* **Entries shown**
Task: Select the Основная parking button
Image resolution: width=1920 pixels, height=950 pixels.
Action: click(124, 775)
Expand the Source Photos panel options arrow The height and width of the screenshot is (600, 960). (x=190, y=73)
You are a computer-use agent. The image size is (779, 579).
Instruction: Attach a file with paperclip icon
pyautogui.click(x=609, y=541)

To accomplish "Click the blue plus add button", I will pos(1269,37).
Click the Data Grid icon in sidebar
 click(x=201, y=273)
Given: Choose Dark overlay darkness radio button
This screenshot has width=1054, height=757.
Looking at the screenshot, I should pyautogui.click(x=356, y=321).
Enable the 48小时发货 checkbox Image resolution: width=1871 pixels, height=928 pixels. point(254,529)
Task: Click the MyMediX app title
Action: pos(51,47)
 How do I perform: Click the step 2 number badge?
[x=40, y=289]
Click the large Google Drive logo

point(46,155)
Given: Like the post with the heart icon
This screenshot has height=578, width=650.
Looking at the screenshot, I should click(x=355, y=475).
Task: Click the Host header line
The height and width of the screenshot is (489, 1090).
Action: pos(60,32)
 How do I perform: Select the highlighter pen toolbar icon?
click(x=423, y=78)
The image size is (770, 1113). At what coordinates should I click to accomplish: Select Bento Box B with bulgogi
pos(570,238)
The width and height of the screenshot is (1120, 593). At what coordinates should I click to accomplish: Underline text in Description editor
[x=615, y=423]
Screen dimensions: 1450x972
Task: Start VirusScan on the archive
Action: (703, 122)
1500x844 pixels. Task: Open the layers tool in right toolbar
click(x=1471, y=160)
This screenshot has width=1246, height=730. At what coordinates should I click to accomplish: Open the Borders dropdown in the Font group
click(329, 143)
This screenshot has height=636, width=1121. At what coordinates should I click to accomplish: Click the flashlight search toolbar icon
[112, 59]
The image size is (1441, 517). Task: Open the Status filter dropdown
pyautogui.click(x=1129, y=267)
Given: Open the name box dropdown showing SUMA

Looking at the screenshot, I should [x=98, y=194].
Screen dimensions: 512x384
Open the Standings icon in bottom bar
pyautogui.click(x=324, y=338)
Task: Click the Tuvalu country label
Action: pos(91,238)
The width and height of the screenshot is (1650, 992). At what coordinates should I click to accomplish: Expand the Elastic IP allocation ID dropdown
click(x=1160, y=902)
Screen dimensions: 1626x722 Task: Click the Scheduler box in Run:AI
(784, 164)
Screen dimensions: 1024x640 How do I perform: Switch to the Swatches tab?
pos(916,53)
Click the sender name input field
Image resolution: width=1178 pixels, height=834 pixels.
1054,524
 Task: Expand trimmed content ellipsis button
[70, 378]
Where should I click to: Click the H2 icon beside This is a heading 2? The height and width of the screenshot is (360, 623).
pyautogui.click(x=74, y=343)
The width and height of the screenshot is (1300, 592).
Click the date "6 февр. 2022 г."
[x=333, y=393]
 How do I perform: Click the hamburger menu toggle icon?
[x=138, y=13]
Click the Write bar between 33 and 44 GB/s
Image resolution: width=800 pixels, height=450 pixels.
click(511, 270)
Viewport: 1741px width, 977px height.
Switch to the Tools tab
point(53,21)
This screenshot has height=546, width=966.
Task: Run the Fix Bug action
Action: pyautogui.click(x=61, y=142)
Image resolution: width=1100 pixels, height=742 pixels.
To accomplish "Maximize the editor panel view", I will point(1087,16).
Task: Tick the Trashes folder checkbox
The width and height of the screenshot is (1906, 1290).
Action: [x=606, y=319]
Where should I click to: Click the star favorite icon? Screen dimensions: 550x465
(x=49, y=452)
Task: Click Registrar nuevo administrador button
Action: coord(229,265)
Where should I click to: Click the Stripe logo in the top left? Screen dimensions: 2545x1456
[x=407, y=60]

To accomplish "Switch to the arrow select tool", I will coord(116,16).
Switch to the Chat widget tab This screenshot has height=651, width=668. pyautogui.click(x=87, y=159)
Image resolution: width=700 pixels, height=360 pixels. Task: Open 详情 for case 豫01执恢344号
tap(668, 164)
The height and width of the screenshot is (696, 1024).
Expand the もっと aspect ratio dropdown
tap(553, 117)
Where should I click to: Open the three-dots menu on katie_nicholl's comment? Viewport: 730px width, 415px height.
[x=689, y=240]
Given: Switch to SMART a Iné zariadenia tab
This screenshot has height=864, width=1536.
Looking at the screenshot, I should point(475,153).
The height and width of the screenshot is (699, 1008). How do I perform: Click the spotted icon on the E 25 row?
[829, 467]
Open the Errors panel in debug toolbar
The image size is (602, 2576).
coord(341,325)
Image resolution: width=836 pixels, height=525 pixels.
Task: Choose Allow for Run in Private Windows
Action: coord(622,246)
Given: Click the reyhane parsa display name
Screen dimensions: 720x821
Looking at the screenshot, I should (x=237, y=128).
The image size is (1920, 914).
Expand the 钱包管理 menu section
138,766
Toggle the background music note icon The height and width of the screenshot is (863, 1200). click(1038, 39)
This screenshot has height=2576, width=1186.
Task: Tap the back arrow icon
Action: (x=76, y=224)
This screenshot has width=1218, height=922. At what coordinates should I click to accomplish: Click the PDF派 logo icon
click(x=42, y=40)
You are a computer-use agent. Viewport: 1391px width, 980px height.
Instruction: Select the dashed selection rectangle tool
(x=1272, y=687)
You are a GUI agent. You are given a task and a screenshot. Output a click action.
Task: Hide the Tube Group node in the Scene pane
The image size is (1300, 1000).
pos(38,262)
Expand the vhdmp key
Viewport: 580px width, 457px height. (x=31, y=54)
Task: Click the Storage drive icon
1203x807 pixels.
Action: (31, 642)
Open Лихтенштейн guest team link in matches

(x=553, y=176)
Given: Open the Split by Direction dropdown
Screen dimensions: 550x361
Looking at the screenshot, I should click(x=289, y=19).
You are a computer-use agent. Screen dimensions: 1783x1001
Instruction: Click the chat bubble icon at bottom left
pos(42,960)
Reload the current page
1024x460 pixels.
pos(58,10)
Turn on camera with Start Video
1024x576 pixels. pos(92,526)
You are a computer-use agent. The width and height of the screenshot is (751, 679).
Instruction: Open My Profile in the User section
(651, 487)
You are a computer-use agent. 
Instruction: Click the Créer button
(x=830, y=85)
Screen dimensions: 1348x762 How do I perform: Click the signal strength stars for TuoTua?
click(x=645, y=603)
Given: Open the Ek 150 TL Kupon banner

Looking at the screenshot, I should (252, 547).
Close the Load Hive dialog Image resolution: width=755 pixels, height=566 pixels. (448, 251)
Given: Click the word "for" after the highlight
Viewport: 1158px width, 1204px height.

* **Problem**
The answer must be every line from the records above that contains "agent".

* **Result below**
You are a computer-use agent. The image size is (779, 579).
You are a computer-use agent. Viewport: 1391px width, 980px height.
You are a GUI agent. You are given a task and a screenshot. Output a click action.
You are a computer-use agent. Screen dimensions: 1783x1001
You are a computer-use agent. The width and height of the screenshot is (751, 679).
You are a computer-use agent. 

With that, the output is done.